The alternative is what we’re doing at Veo. The Veo FreeMove™ system calculates the PSD thirty times a second based on the dynamic state of the workcell. These dynamic calculations allow a human and a robot to be in closer proximity at slower speeds, as opposed to being stuck at a fixed precalculated distance. The figure to the right shows the point cloud representation of a workcell from data captured by the FreeMove Sensors™. In the dual-fixture workcell, a robot is performing a task at one station while the operator performs their value added task at the other. The green line indicates where the minimum distance between the two is larger than the PSD.
The Data
The stopping time and distance for different dynamic states of the robot (33%, 66%, and 100% of speed, load, and extension) are provided by robot manufacturers per Annex B of ISO 10218-1; however, this data is often fragmented, hard to interpret, overly conservative, and generated by simulation. The requirement itself is interpreted differently by different robot manufacturers—some provide this data in tables while others provide it in graphs that vary in resolution quality.
Veo Robotics is serious about safety, but we also understand that more collaborative productivity is possible if stopping data more accurately reflects the true dynamics of the robot. For example, in some cases the stopping data indicates that it will take the same amount of time for the robot to stop whether it is moving at 33% speed with 33% load, 100% speed with 100% load, or any combination in between. This is likely because the worst case number for 100% speed and 100% load was propagated throughout the table. Using this number for all cases does guarantee a safe-state no matter the robot’s speed or load, but doing so also hugely limits the functionality of dynamic SSM.
Furthermore, because the governing ISO standard only states that data should be provided for those three speeds, the lowest being 33%, there is no guidance around how to extrapolate this data down to zero. The charts below show the stopping distance and stopping time for a particular robot joint provided by a robot manufacturer. The stopping distance shown on the right visually extrapolates to zero. At the extreme case of 1% speed it makes sense that the stopping distance will be much closer to zero than the stopping distance at 33% speed.
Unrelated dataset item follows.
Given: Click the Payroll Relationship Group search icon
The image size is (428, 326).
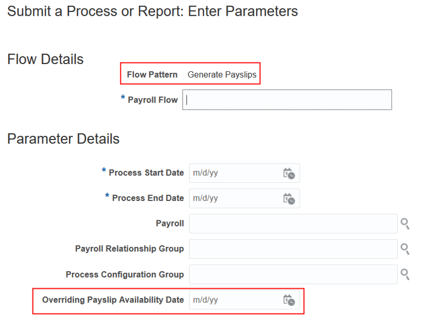Looking at the screenshot, I should [405, 249].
The stopping time, however, appears to extrapolate toward 400ms as the speed nears zero. This non-zero extrapolation has a big impact on dynamic SSM. ISO 13855 states that an operator’s limb should be considered to move at 2m/s, meaning the contribution of human movement to the PSD is 0.8m for all speeds at and below 33%. If this value extrapolated closer to zero, the human and robot could safely operate at a closer distance at speeds below 33%.
Moving Forward...
Ultimately, safeguarding using dynamic SSM works well today and major manufacturers are buying the technology. But throughout the development of this technology, Veo has identified key ideas where robot manufacturers and industry participants can work together to improve the performance of all sensor-based industrial robot control. In lieu of directly improving stopping functionality, dynamic SSM can become much more efficient if, as an industry, we simply report more accurate and detailed stopping performance data.